» **WRITTEN INSTRUCTION**: Resize the records between the line holding "Task: Sort by Média do Público Pagante column" and the line holding "click(943, 76)", inclusive: write out every one of those lines again, multiplying each coordinate in the answers by 2.05 and rounding to whole numbers with halves going up. Leave every other line unchanged.

» **MATERIAL FOR THIS EXERCISE**:

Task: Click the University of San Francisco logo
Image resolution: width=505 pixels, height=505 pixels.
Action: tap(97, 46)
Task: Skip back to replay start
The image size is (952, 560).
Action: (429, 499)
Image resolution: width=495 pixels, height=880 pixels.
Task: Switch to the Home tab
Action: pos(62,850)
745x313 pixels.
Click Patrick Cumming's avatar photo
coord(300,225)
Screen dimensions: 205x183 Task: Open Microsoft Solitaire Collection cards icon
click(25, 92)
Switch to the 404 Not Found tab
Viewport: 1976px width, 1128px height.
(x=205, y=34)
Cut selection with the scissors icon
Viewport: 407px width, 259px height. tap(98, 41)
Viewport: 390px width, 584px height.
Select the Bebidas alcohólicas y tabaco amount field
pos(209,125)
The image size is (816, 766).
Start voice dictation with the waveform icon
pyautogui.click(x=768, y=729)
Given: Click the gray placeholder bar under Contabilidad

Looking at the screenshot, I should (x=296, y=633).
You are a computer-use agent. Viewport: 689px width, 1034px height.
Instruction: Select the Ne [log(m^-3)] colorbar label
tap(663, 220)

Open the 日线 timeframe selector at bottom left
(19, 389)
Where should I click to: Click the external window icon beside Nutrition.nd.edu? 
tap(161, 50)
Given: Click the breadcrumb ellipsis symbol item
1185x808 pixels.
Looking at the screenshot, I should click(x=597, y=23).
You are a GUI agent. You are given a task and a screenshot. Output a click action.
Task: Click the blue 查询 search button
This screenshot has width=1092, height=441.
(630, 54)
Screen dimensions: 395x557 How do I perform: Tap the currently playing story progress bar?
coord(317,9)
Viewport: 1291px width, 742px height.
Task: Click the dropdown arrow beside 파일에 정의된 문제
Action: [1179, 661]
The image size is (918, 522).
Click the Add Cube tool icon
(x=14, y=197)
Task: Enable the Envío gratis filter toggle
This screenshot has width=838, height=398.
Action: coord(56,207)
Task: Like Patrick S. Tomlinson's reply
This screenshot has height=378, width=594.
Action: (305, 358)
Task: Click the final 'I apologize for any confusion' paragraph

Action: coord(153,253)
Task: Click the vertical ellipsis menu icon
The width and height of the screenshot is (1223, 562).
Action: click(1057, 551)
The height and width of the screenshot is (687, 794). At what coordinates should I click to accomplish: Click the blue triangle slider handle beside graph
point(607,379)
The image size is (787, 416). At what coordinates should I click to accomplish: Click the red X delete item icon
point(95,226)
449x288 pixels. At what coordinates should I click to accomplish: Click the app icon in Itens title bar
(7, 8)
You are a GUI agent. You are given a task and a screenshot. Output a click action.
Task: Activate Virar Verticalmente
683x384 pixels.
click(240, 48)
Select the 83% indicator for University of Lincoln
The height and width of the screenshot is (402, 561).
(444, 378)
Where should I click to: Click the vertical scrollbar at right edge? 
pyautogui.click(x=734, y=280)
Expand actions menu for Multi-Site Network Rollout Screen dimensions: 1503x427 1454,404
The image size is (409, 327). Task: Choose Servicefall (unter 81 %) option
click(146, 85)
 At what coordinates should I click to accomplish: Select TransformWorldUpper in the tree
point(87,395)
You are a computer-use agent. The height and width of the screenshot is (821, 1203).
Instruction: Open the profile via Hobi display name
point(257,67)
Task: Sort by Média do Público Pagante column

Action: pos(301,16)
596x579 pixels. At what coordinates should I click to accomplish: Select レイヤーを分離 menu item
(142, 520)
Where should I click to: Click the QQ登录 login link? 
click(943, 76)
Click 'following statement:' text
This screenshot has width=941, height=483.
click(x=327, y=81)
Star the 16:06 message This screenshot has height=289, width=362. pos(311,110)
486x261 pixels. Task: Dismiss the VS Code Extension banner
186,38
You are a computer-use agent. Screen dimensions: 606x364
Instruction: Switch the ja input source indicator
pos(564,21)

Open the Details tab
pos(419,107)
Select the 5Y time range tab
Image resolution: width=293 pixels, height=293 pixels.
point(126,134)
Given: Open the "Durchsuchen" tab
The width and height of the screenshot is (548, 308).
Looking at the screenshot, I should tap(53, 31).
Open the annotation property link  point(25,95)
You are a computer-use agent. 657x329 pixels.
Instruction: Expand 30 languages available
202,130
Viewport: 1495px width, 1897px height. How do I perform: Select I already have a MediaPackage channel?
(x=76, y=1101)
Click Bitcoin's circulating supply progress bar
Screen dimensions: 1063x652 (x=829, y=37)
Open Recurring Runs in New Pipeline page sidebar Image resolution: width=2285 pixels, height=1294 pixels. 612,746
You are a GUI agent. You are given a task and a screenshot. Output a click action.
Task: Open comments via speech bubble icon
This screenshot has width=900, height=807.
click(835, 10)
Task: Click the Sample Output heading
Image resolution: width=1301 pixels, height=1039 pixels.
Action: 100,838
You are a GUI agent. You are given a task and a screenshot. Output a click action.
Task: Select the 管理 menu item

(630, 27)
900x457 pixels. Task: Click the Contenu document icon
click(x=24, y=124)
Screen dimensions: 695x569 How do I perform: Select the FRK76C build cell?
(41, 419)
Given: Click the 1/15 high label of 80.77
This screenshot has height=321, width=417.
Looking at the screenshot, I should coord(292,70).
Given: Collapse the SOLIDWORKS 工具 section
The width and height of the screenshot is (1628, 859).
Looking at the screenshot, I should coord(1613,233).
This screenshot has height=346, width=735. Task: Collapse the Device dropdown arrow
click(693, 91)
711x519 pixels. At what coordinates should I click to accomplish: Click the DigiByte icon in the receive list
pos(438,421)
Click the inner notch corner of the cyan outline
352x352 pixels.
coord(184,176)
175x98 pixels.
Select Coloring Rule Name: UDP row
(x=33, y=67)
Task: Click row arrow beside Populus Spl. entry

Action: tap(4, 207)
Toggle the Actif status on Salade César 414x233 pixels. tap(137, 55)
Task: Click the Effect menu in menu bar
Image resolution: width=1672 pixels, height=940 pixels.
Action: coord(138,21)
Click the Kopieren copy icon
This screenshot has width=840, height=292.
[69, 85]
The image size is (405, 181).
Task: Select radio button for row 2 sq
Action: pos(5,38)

» **REPLY TO THE EXERCISE**:
Task: Sort by Média do Público Pagante column

Action: pos(617,33)
596x579 pixels. At what coordinates should I click to accomplish: Select レイヤーを分離 menu item
(291, 1066)
Where should I click to: Click the QQ登录 login link? 
click(1933, 156)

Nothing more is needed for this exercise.